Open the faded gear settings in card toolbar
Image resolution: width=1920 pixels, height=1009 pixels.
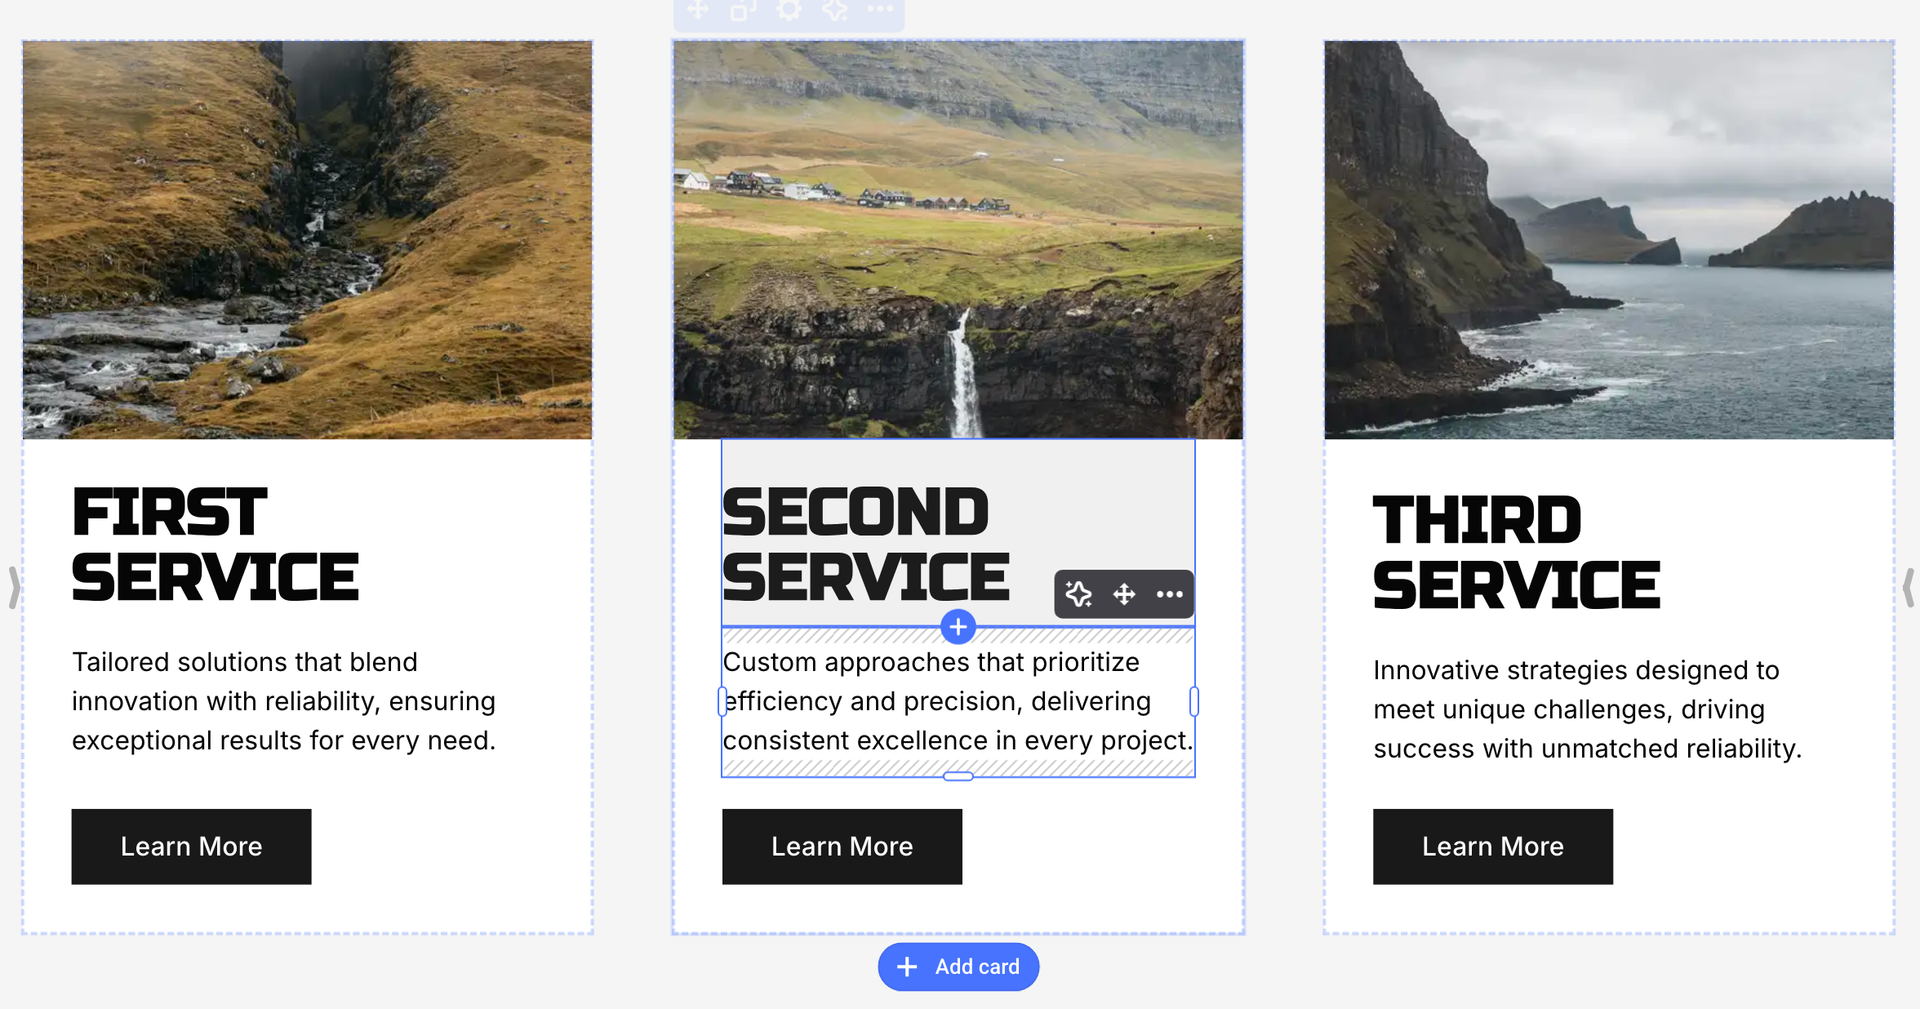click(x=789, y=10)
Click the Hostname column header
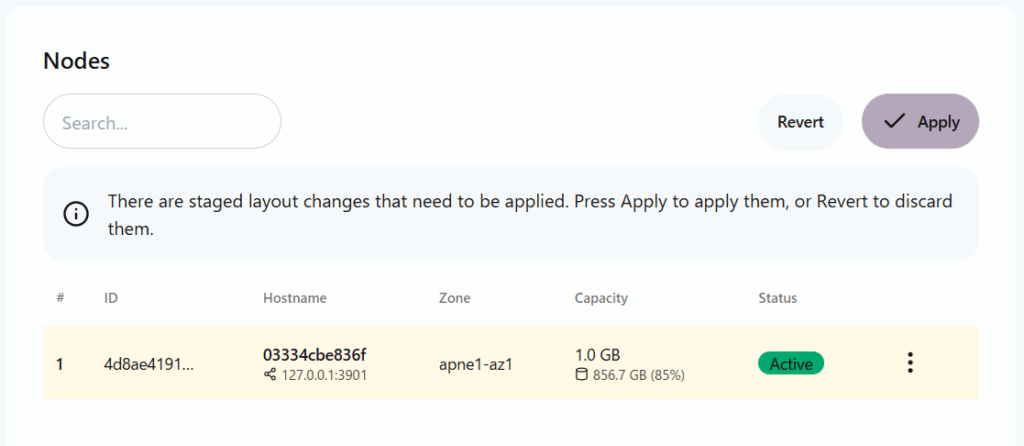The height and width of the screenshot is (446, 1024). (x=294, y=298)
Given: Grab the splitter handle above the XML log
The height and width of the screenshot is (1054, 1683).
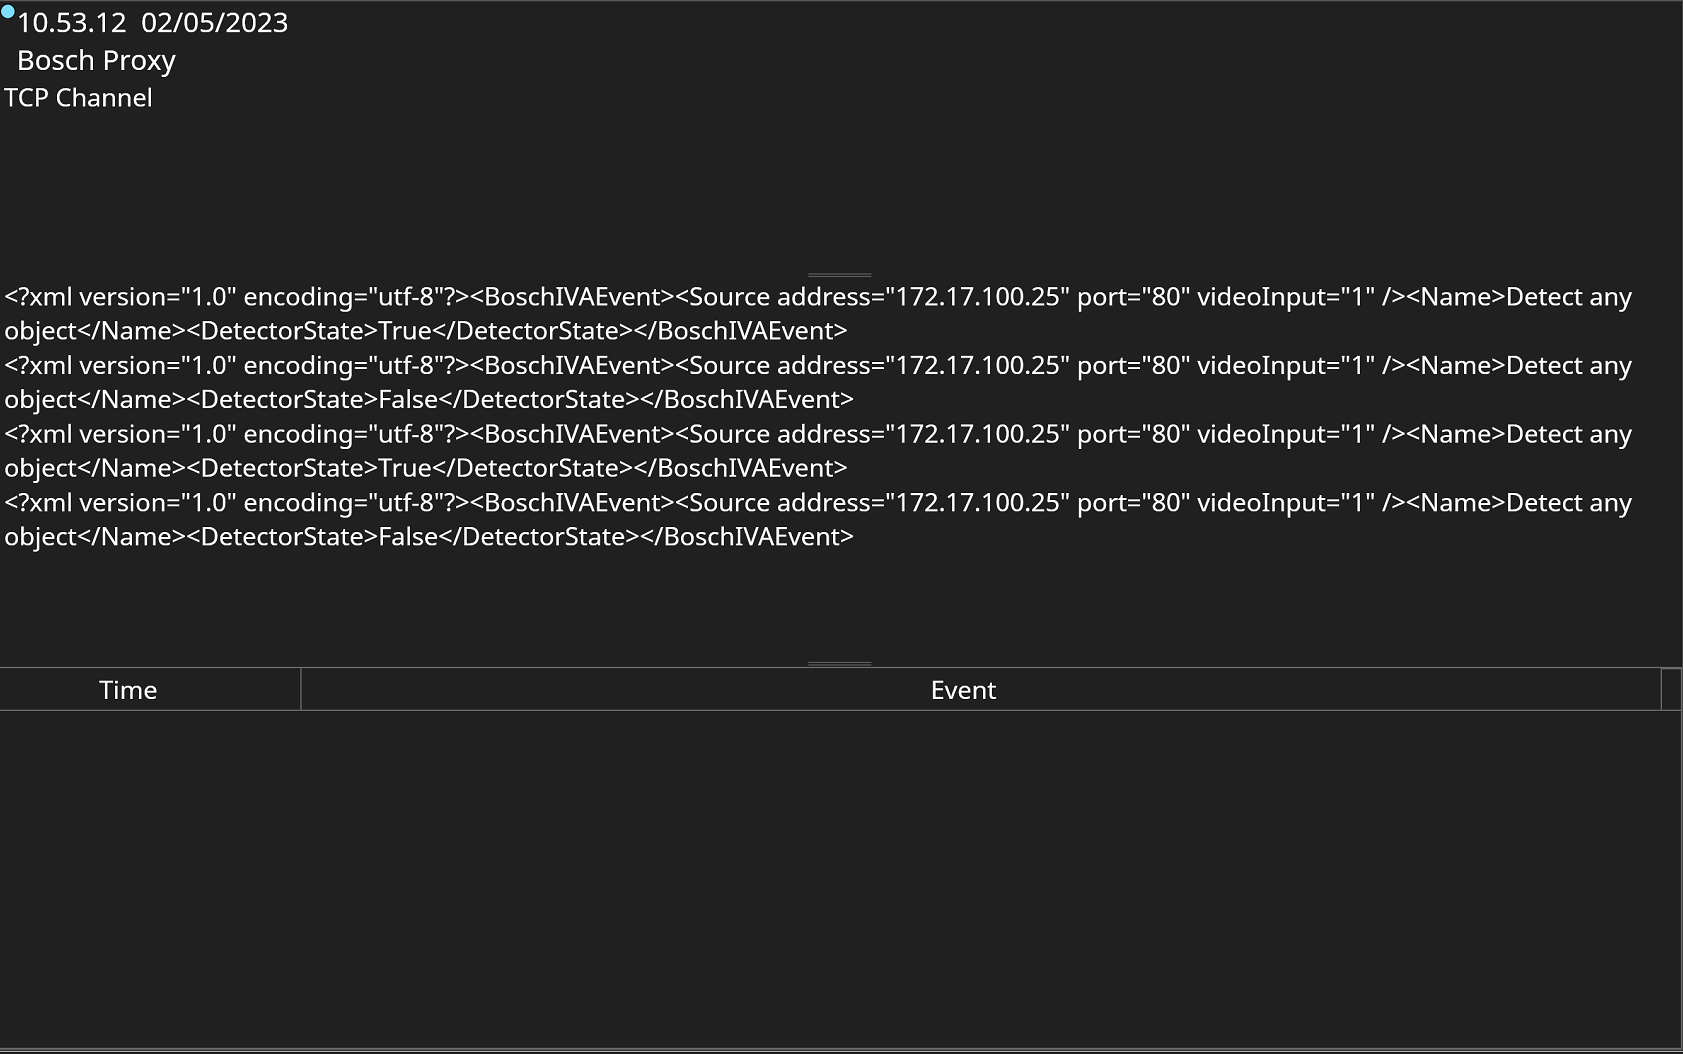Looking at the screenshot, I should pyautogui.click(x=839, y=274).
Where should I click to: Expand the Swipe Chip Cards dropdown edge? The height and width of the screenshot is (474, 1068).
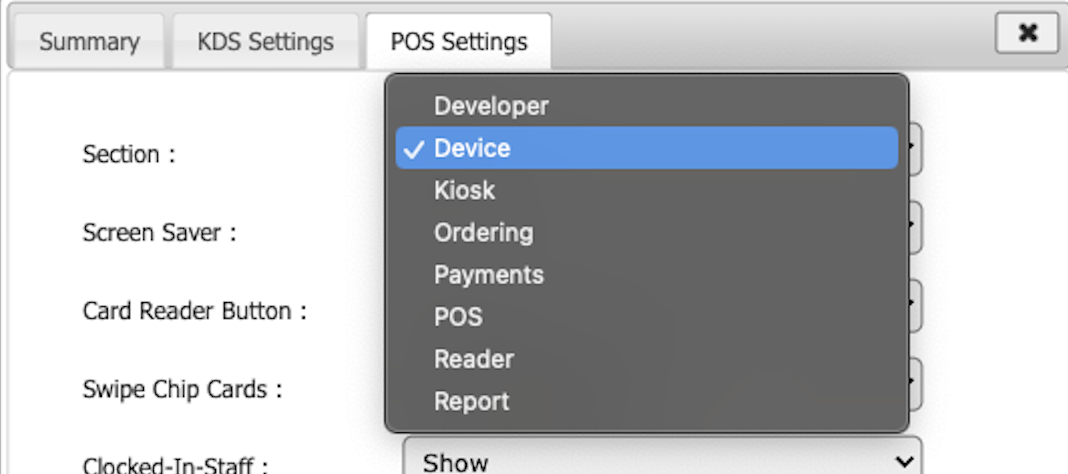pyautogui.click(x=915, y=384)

• • • • •

▶ PROBLEM TO WORK ON
Reproduce the records above exactly, leaving out every picture they contain.

▶ ANSWER SPACE
Open the faded gear settings in card toolbar
Image resolution: width=1920 pixels, height=1009 pixels.
click(x=789, y=10)
Click the Hostname column header
The height and width of the screenshot is (446, 1024). (x=294, y=298)
Given: Grab the splitter handle above the XML log
The height and width of the screenshot is (1054, 1683).
Looking at the screenshot, I should pyautogui.click(x=839, y=274).
Where should I click to: Expand the Swipe Chip Cards dropdown edge? The height and width of the screenshot is (474, 1068).
pyautogui.click(x=915, y=384)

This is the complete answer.